Acupressure works with the same principles as acupuncture, but instead of using needles, pressure is applied with the fingers and many practitioners use a variety of devices to locate the acupressure point and/or to stimulate it.  Additionally some practitioners hold the point until a perceptible pulse can be felt. Most kinesiologists use acupressure and often locate not only the point but also the attendant emotion associated with that point which is termed the 'cellular memory'. They do this using muscle monitoring.  On pulsing the point the emotional or 'cellular memory' is released resulting in improvement in the condition under treatment.
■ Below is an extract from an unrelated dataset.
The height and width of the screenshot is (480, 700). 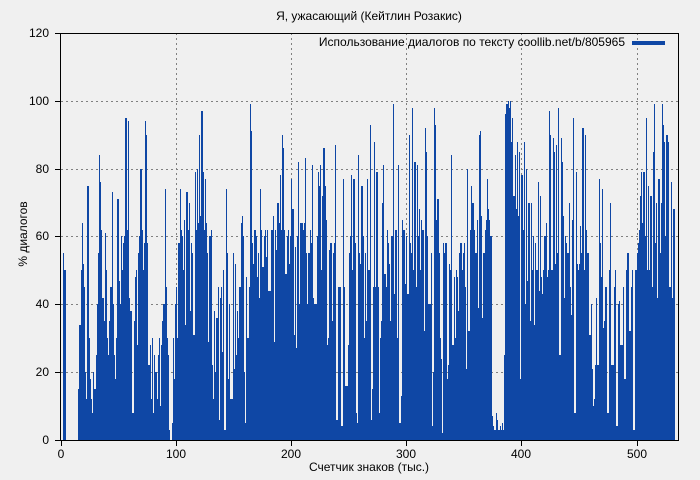 I want to click on svg-text: 60, so click(x=43, y=236).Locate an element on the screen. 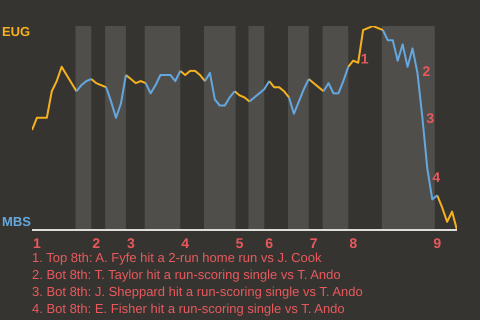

A thorough knowledge of Traditional Chinese Medicine in important for the application of acupressure. Simplistically there are basically 365 acupoints across 12 main meridians and 2 extra meridians. The choice of which point to work with is complex and while many points are traditionally used by acupuncturists for certain conditions, the ultimate choice is based on many factors including the constitution or personality and emotional state of the client/patient as well as the training and experience of the practitioner. While acupuncturists usually use pulse diagnosis to choose a point, kinesiologists use muscle monitoring as well as training and experience and they believe that in using muscle monitoring the client's body makes the ultimate choice.

There is little doubt that acupressure and acupuncture are very efficacious in the treatment of many conditions. While western medicine now recognise this treatment modality for pain primarily because it seems to fit their limited and reductionist view of the human bio computer, it is in fact now supported by increasing amounts of scientific research for any condition.